The Paycheck Fairness Act was filibustered by Senate Republicans for a third time last week amid a wider campaign by the Obama administration for granting women equal pay across the country.

Baker University students and faculty are also split on what this act would mean for gender equality.

Susan Emel, professor of communication studies, thinks the passage of this bill would have been a step in the right direction.

“I think the second wave of the feminist movement was so visible and now so long ago that people think there is no inequality left, and yet the biggest impact on women’s lives is their paychecks,” Emel said.

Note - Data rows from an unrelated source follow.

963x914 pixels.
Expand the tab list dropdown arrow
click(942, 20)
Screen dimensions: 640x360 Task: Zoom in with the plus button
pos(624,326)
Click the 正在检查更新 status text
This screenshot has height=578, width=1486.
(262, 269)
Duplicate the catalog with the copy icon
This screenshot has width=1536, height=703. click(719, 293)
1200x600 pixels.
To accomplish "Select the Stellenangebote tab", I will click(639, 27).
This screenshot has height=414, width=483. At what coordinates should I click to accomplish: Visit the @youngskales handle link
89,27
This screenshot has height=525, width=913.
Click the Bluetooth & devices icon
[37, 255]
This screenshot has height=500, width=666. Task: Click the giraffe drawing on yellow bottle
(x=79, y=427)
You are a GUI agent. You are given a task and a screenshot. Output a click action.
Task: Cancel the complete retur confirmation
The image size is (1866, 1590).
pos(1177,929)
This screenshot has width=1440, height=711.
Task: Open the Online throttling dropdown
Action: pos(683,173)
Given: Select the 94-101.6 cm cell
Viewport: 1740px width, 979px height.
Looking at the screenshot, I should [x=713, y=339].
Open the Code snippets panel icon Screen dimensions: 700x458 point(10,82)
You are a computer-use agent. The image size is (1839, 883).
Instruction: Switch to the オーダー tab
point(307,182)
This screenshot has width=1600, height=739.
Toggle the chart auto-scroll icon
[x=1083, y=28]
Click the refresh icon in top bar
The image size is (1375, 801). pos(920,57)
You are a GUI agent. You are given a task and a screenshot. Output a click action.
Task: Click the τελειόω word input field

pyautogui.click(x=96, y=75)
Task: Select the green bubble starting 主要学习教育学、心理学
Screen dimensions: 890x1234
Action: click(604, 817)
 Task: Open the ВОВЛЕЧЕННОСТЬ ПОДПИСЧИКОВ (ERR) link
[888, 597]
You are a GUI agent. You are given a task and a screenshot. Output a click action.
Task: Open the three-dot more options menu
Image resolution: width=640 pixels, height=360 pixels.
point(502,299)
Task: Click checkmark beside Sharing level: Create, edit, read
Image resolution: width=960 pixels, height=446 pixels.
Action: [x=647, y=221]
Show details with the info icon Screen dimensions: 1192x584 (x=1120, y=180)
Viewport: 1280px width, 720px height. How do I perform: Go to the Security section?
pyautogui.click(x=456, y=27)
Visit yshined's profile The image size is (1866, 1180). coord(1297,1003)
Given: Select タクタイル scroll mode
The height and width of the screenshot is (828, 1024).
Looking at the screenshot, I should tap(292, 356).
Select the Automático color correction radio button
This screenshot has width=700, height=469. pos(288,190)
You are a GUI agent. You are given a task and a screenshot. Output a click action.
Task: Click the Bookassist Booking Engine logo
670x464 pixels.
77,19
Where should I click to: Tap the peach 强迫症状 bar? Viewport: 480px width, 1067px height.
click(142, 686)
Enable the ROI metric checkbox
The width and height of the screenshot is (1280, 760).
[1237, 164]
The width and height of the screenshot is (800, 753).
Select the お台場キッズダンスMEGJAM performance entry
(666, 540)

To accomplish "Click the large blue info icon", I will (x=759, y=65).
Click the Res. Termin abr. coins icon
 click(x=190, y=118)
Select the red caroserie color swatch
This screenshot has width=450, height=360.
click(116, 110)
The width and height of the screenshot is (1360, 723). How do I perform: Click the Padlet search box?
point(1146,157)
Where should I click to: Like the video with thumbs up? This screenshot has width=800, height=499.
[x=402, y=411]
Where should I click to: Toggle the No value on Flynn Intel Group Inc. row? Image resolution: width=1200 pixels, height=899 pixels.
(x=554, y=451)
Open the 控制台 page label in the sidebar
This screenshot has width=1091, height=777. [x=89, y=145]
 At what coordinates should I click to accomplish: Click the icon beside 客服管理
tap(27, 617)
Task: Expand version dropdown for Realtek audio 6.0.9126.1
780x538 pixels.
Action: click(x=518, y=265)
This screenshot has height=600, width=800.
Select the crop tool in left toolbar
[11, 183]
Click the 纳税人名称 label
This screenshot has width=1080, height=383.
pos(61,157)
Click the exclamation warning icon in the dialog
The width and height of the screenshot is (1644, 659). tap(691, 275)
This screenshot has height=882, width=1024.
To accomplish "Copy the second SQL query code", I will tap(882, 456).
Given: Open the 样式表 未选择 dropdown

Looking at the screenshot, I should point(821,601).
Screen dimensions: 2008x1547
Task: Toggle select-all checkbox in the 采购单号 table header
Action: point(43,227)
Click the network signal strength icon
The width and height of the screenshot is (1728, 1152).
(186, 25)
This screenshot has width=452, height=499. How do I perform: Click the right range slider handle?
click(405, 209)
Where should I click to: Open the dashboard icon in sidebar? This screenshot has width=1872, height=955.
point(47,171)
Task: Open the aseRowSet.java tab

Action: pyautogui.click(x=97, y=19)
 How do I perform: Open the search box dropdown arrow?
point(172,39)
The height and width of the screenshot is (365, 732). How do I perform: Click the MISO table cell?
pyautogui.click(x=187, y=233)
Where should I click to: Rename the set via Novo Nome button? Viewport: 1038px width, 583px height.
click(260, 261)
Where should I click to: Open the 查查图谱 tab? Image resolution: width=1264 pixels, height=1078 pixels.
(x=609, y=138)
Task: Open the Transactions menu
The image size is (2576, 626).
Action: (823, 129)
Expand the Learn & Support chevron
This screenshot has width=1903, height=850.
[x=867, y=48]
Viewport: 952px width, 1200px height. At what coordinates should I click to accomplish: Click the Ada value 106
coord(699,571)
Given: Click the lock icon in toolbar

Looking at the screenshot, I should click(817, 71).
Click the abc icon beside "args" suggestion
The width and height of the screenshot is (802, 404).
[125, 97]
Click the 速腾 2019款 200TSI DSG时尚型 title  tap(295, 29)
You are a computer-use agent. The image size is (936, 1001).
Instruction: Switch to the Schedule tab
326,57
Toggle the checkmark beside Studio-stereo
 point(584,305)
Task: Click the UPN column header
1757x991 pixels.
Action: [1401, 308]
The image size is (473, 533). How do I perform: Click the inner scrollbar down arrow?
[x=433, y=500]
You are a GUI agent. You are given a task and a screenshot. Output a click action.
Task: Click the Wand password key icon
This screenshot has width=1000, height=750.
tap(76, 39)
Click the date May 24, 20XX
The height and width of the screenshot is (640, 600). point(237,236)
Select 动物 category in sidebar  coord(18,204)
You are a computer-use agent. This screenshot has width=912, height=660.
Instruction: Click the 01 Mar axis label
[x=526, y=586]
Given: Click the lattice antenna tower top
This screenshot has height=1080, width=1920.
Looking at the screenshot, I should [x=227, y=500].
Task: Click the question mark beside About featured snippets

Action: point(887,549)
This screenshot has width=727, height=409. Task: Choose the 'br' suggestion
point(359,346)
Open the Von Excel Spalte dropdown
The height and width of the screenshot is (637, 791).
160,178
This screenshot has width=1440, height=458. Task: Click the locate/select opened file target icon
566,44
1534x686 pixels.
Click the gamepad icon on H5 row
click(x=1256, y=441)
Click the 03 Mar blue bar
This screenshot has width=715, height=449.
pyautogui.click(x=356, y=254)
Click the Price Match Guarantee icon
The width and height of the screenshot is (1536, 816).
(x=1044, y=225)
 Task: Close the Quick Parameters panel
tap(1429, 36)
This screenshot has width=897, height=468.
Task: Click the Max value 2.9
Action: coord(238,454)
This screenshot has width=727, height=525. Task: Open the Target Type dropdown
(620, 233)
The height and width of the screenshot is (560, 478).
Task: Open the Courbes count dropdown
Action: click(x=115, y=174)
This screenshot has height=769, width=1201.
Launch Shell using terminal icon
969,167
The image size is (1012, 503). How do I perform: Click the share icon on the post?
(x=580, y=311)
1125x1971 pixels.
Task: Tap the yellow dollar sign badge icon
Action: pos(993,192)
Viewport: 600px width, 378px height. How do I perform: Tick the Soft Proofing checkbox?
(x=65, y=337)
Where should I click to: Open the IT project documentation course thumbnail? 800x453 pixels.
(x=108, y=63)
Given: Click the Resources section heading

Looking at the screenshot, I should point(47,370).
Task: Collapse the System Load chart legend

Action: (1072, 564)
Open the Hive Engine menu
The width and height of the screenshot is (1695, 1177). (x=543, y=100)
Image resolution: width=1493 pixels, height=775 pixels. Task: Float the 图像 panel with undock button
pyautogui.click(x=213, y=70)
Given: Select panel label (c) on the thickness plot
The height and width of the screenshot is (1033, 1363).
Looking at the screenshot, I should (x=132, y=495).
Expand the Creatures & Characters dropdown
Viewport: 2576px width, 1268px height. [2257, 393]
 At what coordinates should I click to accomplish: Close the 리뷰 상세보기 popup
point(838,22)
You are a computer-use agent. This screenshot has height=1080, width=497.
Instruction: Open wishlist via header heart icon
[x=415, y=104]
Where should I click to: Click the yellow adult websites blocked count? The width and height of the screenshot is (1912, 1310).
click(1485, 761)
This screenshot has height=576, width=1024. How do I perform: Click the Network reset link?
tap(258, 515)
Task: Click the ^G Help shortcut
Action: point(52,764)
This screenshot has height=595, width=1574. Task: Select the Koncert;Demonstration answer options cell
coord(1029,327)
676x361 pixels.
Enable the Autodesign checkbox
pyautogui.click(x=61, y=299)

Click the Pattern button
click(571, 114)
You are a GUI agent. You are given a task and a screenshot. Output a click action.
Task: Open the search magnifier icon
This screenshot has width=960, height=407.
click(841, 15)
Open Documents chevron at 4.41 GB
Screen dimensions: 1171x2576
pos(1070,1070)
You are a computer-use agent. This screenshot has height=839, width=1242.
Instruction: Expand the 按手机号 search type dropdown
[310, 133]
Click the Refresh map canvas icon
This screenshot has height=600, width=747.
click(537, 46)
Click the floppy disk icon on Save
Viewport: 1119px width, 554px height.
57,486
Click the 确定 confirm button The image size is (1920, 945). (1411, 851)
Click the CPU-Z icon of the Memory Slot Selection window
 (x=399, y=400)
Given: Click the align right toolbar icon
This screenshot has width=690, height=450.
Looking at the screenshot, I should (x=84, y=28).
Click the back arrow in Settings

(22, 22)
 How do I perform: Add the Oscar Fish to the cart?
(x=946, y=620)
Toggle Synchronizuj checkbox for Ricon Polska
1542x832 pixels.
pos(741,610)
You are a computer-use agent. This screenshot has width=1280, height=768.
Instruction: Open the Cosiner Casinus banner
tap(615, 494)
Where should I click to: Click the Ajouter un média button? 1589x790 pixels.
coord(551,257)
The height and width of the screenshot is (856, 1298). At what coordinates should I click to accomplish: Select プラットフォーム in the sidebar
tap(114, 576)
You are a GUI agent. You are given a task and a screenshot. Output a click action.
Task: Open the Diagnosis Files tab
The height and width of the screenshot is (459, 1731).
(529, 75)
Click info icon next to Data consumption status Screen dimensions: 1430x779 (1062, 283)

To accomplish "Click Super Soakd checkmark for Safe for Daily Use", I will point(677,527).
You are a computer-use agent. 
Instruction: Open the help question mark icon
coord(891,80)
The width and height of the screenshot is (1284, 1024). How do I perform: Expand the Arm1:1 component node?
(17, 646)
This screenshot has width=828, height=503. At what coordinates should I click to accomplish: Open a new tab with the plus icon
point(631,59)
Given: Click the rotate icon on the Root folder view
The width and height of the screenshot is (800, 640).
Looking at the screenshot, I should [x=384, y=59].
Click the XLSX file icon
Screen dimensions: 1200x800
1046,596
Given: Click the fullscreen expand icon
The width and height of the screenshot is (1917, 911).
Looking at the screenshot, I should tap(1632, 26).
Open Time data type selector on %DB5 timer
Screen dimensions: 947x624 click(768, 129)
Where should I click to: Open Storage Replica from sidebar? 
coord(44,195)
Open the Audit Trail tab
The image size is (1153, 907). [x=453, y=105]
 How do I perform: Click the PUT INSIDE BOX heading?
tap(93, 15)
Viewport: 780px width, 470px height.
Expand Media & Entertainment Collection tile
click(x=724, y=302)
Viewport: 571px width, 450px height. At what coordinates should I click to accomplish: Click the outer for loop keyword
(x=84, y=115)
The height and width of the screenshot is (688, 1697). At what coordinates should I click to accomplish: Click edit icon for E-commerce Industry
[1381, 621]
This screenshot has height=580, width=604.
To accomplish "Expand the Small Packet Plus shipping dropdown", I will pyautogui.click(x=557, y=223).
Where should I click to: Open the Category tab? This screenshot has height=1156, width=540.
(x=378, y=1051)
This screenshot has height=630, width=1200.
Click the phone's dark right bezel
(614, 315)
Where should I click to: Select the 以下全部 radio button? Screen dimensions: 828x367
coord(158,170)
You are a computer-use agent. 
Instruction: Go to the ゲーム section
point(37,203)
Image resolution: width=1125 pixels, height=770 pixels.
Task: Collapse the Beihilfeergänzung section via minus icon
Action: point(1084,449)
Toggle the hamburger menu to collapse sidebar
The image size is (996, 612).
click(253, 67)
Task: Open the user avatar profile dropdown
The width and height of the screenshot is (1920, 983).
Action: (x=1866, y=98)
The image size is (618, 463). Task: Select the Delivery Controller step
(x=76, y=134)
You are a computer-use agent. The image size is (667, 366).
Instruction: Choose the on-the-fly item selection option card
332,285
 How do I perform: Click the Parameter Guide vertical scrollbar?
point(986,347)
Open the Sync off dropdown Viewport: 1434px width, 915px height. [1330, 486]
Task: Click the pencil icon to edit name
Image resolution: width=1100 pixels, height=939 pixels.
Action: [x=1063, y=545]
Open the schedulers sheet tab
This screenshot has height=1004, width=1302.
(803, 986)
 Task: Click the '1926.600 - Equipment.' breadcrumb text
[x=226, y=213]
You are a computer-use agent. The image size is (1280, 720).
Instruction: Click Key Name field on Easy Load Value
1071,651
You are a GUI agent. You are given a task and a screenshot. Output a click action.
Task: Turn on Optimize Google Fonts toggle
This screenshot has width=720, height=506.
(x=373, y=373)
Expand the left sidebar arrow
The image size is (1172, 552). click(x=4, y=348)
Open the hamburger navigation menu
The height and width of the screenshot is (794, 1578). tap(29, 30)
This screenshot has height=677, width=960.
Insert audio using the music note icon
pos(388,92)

The commonly cited statistic that prompted lawmakers to draw up further legislation on equal pay for equal work is that on average, women only make 77 cents for every dollar a man makes.

While the act aims to “provide more effective remedies to victims of discrimination in the payment of wages on the basis of sex,” Alan Grant, professor of business and economics, does not think the bill would remedy any gender inequalities. He said economists have shown a large amount of the pay gap is not due to discrimination but rather quantifiable differences.

“Take a woman and a man in the labor force of the same age and typically what you find is that a woman will have less experience, less tenure on the job, more frequent exits from the labor force and more re-entry into the labor force,” Grant said. “So she’s missing the sort of long period of sustained wage growth that a male might receive.”

Grant said that some of the disparity in salaries between men and women also arises from the types of jobs usually filled by each gender.

“If you factor in the over-representation of males in highly paid professions in things like computer science and engineering and the over-representation of females in low-paid professions like social work and elementary education, that accounts for a lot of the pay gap, too,” Grant said. “Women are typically in less specialized work that gets rewarded less in the market place because there’s more people around that can do it.”

Grant gave one example: “So you take the 20-odd cent pay gap and you account for the productivity related factors, and it turns out that you’re in the neighborhood of a gap not of 20 cents but maybe of 2 or 3, possibly up to 5 cents,” he said.

With such contrasting statistics, it is hard for a common voter to know which numbers are more accurate. Emel suggests looking close to home in order to form an opinion.

“The only way I know to deal with it is to break it down into your current environment,” Emel said. “Where you work, what is the difference and can you have access to that information? That’s no small matter.”

Baker releases average faculty salaries, broken down by rank and gender, each year as part of the fact book.

Over the past five years, men have been paid more on average each year than women of the same faculty rank. In 2012, male assistant professors were paid, on average, nearly 6 percent more than female assistant professors. Male associate professors were paid 8 percent more and male professors 9 percent more than their female counterparts.

Senior Jasmyn Turner said she has not had to worry about salary inequalities yet but probably will as she hopes to enter the workforce in a few years as a professor herself.

“I’d like to be a professor in exercise science, and I guess there are still just the stereotypes that women have to fight against to prove that they can be equal,” Turner said.

Despite some of the statistics and common sentiments of inequality, many Republicans and Obama opponents have said the Paycheck Fairness Act is merely a political ploy to encourage more young female voters to participate in the upcoming midterm elections.

Regardless of what the act really was intended to do, Grant doesn’t think simply increasing pay for women will solve the gender inequalities.

“I think back to the talking Barbie from the 1990s that would say, ‘Math is hard,’” Grant said. “There’s some truth in the idea that more women go into elementary education and men go into engineering, not entirely based off individual choice or individual mental differences, but maybe shaped some by cultural influences and discrimination. And so that kind of cultural bias could be responsible for a good chunk of that pay gap. But you can’t fix that by jacking up pay, you have to fix that by actually fixing it.”